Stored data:
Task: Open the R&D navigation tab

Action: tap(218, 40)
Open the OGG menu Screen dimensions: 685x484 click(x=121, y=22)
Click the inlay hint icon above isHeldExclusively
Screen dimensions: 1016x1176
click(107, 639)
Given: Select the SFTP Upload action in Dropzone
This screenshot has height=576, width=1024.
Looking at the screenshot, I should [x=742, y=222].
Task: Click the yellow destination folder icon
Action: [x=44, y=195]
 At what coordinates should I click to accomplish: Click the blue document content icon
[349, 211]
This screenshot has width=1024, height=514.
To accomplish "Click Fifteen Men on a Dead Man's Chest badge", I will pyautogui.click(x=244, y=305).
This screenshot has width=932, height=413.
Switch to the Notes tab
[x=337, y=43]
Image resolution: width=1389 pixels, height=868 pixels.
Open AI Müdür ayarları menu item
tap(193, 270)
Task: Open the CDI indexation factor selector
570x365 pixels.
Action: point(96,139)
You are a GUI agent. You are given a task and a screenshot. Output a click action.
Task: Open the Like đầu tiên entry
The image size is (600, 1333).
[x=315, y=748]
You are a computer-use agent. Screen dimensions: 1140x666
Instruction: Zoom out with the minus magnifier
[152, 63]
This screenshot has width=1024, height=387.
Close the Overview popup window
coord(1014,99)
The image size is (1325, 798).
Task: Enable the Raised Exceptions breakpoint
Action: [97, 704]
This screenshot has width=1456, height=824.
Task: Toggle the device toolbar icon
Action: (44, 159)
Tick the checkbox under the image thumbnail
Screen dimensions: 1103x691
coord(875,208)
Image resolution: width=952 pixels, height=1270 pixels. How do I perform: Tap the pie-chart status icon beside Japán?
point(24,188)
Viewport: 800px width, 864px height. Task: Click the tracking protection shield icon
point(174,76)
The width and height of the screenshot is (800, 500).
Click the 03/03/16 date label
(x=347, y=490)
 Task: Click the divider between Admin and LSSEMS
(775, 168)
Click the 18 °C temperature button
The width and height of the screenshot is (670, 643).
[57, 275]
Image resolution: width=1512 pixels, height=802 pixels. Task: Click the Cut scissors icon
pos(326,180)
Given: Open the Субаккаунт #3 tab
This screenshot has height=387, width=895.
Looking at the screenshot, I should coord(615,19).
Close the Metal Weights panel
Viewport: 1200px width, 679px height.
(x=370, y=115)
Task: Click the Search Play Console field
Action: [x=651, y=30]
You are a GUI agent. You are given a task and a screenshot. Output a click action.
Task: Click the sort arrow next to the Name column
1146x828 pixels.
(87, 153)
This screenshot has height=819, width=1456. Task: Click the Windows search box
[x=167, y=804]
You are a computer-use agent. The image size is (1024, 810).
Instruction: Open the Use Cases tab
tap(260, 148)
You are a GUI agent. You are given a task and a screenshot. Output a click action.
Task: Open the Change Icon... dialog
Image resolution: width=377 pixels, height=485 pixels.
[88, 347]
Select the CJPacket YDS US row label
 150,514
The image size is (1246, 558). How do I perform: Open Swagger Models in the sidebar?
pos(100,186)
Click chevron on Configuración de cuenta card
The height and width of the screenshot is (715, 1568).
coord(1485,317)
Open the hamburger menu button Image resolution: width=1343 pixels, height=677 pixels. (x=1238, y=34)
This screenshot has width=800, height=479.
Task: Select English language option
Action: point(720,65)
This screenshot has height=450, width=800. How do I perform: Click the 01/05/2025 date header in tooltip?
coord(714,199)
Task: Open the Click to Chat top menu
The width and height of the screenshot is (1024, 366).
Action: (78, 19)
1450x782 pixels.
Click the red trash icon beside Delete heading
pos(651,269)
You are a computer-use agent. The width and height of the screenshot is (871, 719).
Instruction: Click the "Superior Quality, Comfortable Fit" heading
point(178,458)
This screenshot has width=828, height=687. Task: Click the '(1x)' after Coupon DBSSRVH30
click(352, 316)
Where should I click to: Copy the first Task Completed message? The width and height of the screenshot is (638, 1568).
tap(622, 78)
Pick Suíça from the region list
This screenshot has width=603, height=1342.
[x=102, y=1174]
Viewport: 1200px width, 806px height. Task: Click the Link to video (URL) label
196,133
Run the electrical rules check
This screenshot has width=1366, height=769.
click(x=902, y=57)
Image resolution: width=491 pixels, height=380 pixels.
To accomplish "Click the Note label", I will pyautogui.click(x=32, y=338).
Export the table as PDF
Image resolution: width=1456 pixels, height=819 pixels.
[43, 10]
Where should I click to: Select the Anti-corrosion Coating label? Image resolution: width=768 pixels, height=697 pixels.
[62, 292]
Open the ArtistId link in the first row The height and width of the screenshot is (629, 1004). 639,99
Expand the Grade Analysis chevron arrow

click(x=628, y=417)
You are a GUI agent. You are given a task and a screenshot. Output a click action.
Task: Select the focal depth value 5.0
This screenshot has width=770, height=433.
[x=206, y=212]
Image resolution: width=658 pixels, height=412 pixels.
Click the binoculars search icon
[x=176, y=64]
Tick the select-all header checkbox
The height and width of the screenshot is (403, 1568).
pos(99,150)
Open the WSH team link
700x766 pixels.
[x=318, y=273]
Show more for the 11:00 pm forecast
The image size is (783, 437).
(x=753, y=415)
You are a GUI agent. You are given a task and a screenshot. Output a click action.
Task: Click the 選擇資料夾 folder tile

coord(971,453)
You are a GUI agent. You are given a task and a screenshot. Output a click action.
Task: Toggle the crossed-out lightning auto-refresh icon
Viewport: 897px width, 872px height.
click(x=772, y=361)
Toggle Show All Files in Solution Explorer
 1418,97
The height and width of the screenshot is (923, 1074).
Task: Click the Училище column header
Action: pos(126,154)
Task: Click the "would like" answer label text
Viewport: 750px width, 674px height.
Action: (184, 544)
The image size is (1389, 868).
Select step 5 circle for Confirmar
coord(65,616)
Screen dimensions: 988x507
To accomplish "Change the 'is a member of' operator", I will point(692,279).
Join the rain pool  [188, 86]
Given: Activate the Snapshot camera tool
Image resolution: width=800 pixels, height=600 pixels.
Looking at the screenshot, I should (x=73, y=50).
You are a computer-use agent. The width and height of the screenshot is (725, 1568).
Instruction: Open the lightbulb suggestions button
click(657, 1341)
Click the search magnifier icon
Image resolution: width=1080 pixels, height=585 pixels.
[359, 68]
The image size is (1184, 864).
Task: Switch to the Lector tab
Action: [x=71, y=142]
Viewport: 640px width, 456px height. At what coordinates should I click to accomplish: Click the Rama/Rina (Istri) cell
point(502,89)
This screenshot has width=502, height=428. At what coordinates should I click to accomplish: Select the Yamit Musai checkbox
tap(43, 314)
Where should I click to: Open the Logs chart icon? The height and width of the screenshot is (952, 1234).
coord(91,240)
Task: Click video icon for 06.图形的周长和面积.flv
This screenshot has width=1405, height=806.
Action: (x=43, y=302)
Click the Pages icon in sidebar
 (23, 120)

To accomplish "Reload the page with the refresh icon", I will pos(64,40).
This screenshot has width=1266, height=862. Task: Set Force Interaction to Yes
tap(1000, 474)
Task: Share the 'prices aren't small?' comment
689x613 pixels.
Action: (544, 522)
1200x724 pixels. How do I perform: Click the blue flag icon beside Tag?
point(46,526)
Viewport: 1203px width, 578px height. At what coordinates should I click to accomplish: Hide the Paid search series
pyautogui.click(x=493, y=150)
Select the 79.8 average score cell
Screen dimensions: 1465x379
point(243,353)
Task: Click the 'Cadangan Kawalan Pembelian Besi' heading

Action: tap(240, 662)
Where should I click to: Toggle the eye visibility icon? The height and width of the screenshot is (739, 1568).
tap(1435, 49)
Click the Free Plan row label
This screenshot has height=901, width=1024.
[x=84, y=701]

### Assigned task
Transcribe each record above exactly. Skip none.

### Output
Task: Open the R&D navigation tab

Action: tap(218, 40)
Open the OGG menu Screen dimensions: 685x484 click(x=121, y=22)
Click the inlay hint icon above isHeldExclusively
Screen dimensions: 1016x1176
click(107, 639)
Given: Select the SFTP Upload action in Dropzone
This screenshot has height=576, width=1024.
Looking at the screenshot, I should [x=742, y=222].
Task: Click the yellow destination folder icon
Action: [x=44, y=195]
 At what coordinates should I click to accomplish: Click the blue document content icon
[349, 211]
This screenshot has width=1024, height=514.
To accomplish "Click Fifteen Men on a Dead Man's Chest badge", I will pyautogui.click(x=244, y=305).
This screenshot has width=932, height=413.
Switch to the Notes tab
[x=337, y=43]
Image resolution: width=1389 pixels, height=868 pixels.
Open AI Müdür ayarları menu item
tap(193, 270)
Task: Open the CDI indexation factor selector
570x365 pixels.
Action: point(96,139)
You are a GUI agent. You are given a task and a screenshot. Output a click action.
Task: Open the Like đầu tiên entry
The image size is (600, 1333).
[x=315, y=748]
You are a computer-use agent. Screen dimensions: 1140x666
Instruction: Zoom out with the minus magnifier
[152, 63]
This screenshot has width=1024, height=387.
Close the Overview popup window
coord(1014,99)
The image size is (1325, 798).
Task: Enable the Raised Exceptions breakpoint
Action: [97, 704]
This screenshot has width=1456, height=824.
Task: Toggle the device toolbar icon
Action: (44, 159)
Tick the checkbox under the image thumbnail
Screen dimensions: 1103x691
coord(875,208)
Image resolution: width=952 pixels, height=1270 pixels. How do I perform: Tap the pie-chart status icon beside Japán?
point(24,188)
Viewport: 800px width, 864px height. Task: Click the tracking protection shield icon
point(174,76)
The width and height of the screenshot is (800, 500).
Click the 03/03/16 date label
(x=347, y=490)
 Task: Click the divider between Admin and LSSEMS
(775, 168)
Click the 18 °C temperature button
The width and height of the screenshot is (670, 643).
[57, 275]
Image resolution: width=1512 pixels, height=802 pixels. Task: Click the Cut scissors icon
pos(326,180)
Given: Open the Субаккаунт #3 tab
This screenshot has height=387, width=895.
Looking at the screenshot, I should coord(615,19).
Close the Metal Weights panel
Viewport: 1200px width, 679px height.
(x=370, y=115)
Task: Click the Search Play Console field
Action: [x=651, y=30]
You are a GUI agent. You are given a task and a screenshot. Output a click action.
Task: Click the sort arrow next to the Name column
1146x828 pixels.
(87, 153)
This screenshot has height=819, width=1456. Task: Click the Windows search box
[x=167, y=804]
You are a computer-use agent. The image size is (1024, 810).
Instruction: Open the Use Cases tab
tap(260, 148)
You are a GUI agent. You are given a task and a screenshot. Output a click action.
Task: Open the Change Icon... dialog
Image resolution: width=377 pixels, height=485 pixels.
[88, 347]
Select the CJPacket YDS US row label
 150,514
The image size is (1246, 558). How do I perform: Open Swagger Models in the sidebar?
pos(100,186)
Click chevron on Configuración de cuenta card
The height and width of the screenshot is (715, 1568).
coord(1485,317)
Open the hamburger menu button Image resolution: width=1343 pixels, height=677 pixels. (x=1238, y=34)
This screenshot has width=800, height=479.
Task: Select English language option
Action: point(720,65)
This screenshot has height=450, width=800. How do I perform: Click the 01/05/2025 date header in tooltip?
coord(714,199)
Task: Open the Click to Chat top menu
The width and height of the screenshot is (1024, 366).
Action: (78, 19)
1450x782 pixels.
Click the red trash icon beside Delete heading
pos(651,269)
You are a computer-use agent. The width and height of the screenshot is (871, 719).
Instruction: Click the "Superior Quality, Comfortable Fit" heading
point(178,458)
This screenshot has width=828, height=687. Task: Click the '(1x)' after Coupon DBSSRVH30
click(352, 316)
Where should I click to: Copy the first Task Completed message? The width and height of the screenshot is (638, 1568).
tap(622, 78)
Pick Suíça from the region list
This screenshot has width=603, height=1342.
[x=102, y=1174]
Viewport: 1200px width, 806px height. Task: Click the Link to video (URL) label
196,133
Run the electrical rules check
This screenshot has width=1366, height=769.
click(x=902, y=57)
Image resolution: width=491 pixels, height=380 pixels.
To accomplish "Click the Note label", I will pyautogui.click(x=32, y=338).
Export the table as PDF
Image resolution: width=1456 pixels, height=819 pixels.
[43, 10]
Where should I click to: Select the Anti-corrosion Coating label? Image resolution: width=768 pixels, height=697 pixels.
[62, 292]
Open the ArtistId link in the first row The height and width of the screenshot is (629, 1004). 639,99
Expand the Grade Analysis chevron arrow

click(x=628, y=417)
You are a GUI agent. You are given a task and a screenshot. Output a click action.
Task: Select the focal depth value 5.0
This screenshot has width=770, height=433.
[x=206, y=212]
Image resolution: width=658 pixels, height=412 pixels.
Click the binoculars search icon
[x=176, y=64]
Tick the select-all header checkbox
The height and width of the screenshot is (403, 1568).
pos(99,150)
Open the WSH team link
700x766 pixels.
[x=318, y=273]
Show more for the 11:00 pm forecast
The image size is (783, 437).
(x=753, y=415)
You are a GUI agent. You are given a task and a screenshot. Output a click action.
Task: Click the 選擇資料夾 folder tile

coord(971,453)
You are a GUI agent. You are given a task and a screenshot. Output a click action.
Task: Toggle the crossed-out lightning auto-refresh icon
Viewport: 897px width, 872px height.
click(x=772, y=361)
Toggle Show All Files in Solution Explorer
 1418,97
The height and width of the screenshot is (923, 1074).
Task: Click the Училище column header
Action: pos(126,154)
Task: Click the "would like" answer label text
Viewport: 750px width, 674px height.
Action: (184, 544)
The image size is (1389, 868).
Select step 5 circle for Confirmar
coord(65,616)
Screen dimensions: 988x507
To accomplish "Change the 'is a member of' operator", I will point(692,279).
Join the rain pool  [188, 86]
Given: Activate the Snapshot camera tool
Image resolution: width=800 pixels, height=600 pixels.
Looking at the screenshot, I should (x=73, y=50).
You are a computer-use agent. The width and height of the screenshot is (725, 1568).
Instruction: Open the lightbulb suggestions button
click(657, 1341)
Click the search magnifier icon
Image resolution: width=1080 pixels, height=585 pixels.
[359, 68]
The image size is (1184, 864).
Task: Switch to the Lector tab
Action: [x=71, y=142]
Viewport: 640px width, 456px height. At what coordinates should I click to accomplish: Click the Rama/Rina (Istri) cell
point(502,89)
This screenshot has width=502, height=428. At what coordinates should I click to accomplish: Select the Yamit Musai checkbox
tap(43, 314)
Where should I click to: Open the Logs chart icon? The height and width of the screenshot is (952, 1234).
coord(91,240)
Task: Click video icon for 06.图形的周长和面积.flv
This screenshot has width=1405, height=806.
Action: (x=43, y=302)
Click the Pages icon in sidebar
 (23, 120)

To accomplish "Reload the page with the refresh icon", I will pos(64,40).
This screenshot has width=1266, height=862. Task: Set Force Interaction to Yes
tap(1000, 474)
Task: Share the 'prices aren't small?' comment
689x613 pixels.
Action: (544, 522)
1200x724 pixels. How do I perform: Click the blue flag icon beside Tag?
point(46,526)
Viewport: 1203px width, 578px height. At what coordinates should I click to accomplish: Hide the Paid search series
pyautogui.click(x=493, y=150)
Select the 79.8 average score cell
Screen dimensions: 1465x379
point(243,353)
Task: Click the 'Cadangan Kawalan Pembelian Besi' heading

Action: tap(240, 662)
Where should I click to: Toggle the eye visibility icon? The height and width of the screenshot is (739, 1568).
tap(1435, 49)
Click the Free Plan row label
This screenshot has height=901, width=1024.
[x=84, y=701]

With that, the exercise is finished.